Shepard stopped for a moment, narrowed her eyes to the forest before her, and slapped Garrus on the chest with the back of her hand. "Is that smoke?"

Garrus looked at her, confused, then gazed off into the distance. He fiddled with the controls on his eyepiece, squinting until she saw he had zoomed it to a satisfactory distance. "...Yeah, that's smoke. Lots of it."

"That's our 'beacon', then," Shepard said, and whatever optimism she'd had coming in seemed to drain from her, into the sand, soaking into it beneath her feet. "Come on, let's move."

They walked, formation a tight triangle with Shepard at the fore, but they encountered no enemies, no survivors, no corpses--no people. The heat was dry and nearly unbearable, and Shepard's suit was doing little to help; Garrus didn't look fazed, and she would hazard to say Thane actually seemed a touch livelier than normal, eyes wide and alert.

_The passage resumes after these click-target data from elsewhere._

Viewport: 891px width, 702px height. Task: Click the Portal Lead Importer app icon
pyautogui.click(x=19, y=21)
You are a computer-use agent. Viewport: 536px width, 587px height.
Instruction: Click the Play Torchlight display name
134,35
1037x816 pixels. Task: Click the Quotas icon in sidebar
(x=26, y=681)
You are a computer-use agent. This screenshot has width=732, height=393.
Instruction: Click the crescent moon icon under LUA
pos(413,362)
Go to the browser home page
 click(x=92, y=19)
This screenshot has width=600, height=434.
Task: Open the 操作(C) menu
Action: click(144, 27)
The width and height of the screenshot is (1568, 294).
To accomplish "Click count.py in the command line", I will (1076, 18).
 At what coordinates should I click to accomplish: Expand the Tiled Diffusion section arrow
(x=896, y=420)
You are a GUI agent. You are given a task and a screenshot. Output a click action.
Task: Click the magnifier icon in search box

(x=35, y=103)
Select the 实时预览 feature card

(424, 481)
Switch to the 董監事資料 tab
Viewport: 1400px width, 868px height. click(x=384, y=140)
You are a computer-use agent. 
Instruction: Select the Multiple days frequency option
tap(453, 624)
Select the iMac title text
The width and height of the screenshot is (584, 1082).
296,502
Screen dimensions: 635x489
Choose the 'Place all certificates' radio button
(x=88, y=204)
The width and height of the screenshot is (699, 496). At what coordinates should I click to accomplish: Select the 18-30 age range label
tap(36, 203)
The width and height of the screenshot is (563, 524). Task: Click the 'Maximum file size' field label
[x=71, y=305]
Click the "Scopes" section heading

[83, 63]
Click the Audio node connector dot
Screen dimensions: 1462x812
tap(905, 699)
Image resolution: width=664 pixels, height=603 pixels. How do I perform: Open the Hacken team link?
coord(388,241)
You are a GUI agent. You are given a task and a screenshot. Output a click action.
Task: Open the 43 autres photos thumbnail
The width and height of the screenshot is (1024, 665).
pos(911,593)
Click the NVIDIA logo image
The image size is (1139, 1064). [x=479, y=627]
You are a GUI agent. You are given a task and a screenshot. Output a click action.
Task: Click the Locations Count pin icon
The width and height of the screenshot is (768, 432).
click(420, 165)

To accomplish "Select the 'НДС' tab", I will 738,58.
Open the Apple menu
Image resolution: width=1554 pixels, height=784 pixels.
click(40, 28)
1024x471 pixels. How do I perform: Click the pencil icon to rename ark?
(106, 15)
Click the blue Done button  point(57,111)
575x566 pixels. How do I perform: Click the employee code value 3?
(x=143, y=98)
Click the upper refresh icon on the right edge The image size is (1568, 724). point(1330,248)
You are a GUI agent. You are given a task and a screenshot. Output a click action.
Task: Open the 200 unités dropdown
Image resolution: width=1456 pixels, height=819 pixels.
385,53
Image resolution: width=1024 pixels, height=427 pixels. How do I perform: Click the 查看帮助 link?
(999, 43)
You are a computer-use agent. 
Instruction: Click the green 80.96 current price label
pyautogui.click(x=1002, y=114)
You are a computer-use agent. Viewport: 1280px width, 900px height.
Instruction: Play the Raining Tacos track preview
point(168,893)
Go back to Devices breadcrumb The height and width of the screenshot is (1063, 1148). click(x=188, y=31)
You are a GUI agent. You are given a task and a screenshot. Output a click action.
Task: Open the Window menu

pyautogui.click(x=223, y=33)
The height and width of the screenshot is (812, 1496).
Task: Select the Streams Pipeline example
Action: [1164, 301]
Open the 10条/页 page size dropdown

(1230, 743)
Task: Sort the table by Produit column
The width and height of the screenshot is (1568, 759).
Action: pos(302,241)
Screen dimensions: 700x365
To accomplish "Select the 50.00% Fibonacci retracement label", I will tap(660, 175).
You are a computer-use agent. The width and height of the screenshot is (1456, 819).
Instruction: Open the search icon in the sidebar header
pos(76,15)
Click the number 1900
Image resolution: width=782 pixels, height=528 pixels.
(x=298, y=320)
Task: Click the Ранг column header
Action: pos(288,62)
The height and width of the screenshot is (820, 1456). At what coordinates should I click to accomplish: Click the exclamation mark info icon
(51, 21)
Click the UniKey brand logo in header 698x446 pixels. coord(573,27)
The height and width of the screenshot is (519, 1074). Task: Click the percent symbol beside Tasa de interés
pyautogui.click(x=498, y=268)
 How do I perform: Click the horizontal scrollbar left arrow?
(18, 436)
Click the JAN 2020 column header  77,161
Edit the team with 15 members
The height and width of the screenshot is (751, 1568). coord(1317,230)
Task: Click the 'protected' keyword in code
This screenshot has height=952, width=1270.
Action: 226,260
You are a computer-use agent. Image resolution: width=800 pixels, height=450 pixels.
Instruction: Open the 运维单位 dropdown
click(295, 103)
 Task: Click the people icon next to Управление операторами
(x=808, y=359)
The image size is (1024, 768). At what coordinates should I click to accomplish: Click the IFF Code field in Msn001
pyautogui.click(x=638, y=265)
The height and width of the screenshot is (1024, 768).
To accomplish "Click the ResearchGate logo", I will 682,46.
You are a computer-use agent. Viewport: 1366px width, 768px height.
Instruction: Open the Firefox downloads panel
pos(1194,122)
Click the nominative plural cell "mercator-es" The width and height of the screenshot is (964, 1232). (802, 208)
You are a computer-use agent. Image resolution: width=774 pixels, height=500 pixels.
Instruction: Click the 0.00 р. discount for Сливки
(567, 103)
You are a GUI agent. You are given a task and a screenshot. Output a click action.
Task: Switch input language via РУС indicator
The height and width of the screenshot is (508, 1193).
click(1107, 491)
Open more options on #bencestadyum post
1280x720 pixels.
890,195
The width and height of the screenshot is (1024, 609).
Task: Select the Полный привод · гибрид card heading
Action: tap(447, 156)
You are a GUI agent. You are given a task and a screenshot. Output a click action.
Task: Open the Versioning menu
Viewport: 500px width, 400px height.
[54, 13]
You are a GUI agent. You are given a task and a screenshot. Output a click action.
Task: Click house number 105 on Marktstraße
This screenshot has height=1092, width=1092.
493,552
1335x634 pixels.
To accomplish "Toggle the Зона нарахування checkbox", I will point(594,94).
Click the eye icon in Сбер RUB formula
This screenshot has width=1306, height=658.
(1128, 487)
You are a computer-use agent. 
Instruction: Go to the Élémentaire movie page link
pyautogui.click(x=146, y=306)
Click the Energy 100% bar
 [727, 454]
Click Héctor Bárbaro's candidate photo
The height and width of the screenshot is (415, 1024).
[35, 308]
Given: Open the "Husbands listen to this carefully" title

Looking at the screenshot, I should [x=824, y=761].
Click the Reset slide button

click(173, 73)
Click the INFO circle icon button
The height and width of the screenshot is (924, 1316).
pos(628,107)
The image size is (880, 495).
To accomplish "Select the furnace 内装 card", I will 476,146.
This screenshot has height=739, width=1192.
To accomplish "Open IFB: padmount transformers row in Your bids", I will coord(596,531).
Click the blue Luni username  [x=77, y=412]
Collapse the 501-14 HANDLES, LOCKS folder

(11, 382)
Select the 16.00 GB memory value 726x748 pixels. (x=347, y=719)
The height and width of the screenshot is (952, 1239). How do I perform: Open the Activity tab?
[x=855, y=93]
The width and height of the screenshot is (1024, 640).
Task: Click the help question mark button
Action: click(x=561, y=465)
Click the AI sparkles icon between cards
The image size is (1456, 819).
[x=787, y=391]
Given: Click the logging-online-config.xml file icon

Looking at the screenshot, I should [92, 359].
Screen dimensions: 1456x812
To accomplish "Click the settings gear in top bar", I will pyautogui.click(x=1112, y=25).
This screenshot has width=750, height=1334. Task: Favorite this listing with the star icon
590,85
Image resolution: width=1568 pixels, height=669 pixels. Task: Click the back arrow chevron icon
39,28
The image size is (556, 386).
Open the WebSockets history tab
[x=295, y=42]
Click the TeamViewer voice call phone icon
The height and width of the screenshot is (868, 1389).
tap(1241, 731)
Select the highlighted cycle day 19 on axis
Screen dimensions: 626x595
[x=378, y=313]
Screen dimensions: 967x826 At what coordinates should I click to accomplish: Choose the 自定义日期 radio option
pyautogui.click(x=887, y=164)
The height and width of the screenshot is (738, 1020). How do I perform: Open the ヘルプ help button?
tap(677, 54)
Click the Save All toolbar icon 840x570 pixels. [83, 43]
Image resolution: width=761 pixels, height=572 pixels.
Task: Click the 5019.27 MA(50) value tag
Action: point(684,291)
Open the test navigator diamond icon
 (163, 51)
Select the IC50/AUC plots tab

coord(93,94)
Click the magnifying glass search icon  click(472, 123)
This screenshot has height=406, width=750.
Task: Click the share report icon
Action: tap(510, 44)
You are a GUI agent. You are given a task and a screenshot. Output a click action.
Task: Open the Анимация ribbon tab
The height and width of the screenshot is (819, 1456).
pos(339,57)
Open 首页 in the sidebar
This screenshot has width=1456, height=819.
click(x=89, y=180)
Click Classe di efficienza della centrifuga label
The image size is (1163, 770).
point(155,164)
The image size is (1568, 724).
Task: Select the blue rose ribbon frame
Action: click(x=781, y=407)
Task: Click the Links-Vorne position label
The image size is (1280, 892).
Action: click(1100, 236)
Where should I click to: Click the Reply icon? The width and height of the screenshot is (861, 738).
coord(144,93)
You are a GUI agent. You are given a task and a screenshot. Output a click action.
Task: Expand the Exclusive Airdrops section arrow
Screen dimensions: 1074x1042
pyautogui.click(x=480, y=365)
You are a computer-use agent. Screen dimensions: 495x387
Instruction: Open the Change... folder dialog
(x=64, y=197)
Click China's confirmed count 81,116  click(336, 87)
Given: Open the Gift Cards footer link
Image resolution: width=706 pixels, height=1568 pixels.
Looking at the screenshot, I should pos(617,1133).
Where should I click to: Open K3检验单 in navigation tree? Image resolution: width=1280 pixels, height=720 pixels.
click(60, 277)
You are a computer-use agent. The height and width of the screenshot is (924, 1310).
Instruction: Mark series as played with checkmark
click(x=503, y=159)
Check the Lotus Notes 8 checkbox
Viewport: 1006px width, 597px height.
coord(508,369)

She'd had to stop them a few times to take a drink of water, before they approached the veil on the outside of the forest.

Even from a range where Shepard couldn't see what was happening, her guts clenched and told her to run away; the smell of sizzling, burnt meat and fuel cut a swath through the gentle scents of plants and nearby seawater. The forest was beautiful and calm, painted in vibrant greens and dappled with brilliant sunlight, but this was a violent smell, one that ran through it like a vein of ugly, alien metal in otherwise gorgeous stone.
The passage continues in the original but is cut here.